• _Try it_: Your output should be the lines from the start of the data through the line containing "You are a GUI", exactly and nothing more.
━━ Task input ━━
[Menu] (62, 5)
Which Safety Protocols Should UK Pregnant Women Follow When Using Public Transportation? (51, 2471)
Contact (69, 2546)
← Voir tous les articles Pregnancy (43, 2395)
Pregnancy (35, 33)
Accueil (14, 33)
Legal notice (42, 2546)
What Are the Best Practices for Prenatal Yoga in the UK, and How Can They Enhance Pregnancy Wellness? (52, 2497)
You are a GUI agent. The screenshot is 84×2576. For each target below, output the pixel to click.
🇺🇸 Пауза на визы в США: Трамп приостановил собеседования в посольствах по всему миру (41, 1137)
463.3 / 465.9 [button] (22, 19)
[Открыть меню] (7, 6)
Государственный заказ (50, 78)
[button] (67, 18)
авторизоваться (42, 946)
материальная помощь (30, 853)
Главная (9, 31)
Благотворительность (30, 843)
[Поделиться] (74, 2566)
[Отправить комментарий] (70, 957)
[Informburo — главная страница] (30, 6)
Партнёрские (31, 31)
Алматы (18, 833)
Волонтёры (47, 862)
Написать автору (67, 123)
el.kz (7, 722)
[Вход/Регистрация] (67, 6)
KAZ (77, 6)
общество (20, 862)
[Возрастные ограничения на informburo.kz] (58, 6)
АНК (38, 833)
━━━
• _Worked solution_:
[Menu] (62, 5)
Which Safety Protocols Should UK Pregnant Women Follow When Using Public Transportation? (51, 2471)
Contact (69, 2546)
← Voir tous les articles Pregnancy (43, 2395)
Pregnancy (35, 33)
Accueil (14, 33)
Legal notice (42, 2546)
What Are the Best Practices for Prenatal Yoga in the UK, and How Can They Enhance Pregnancy Wellness? (52, 2497)
You are a GUI agent. The screenshot is 84×2576. For each target below, output the pixel to click.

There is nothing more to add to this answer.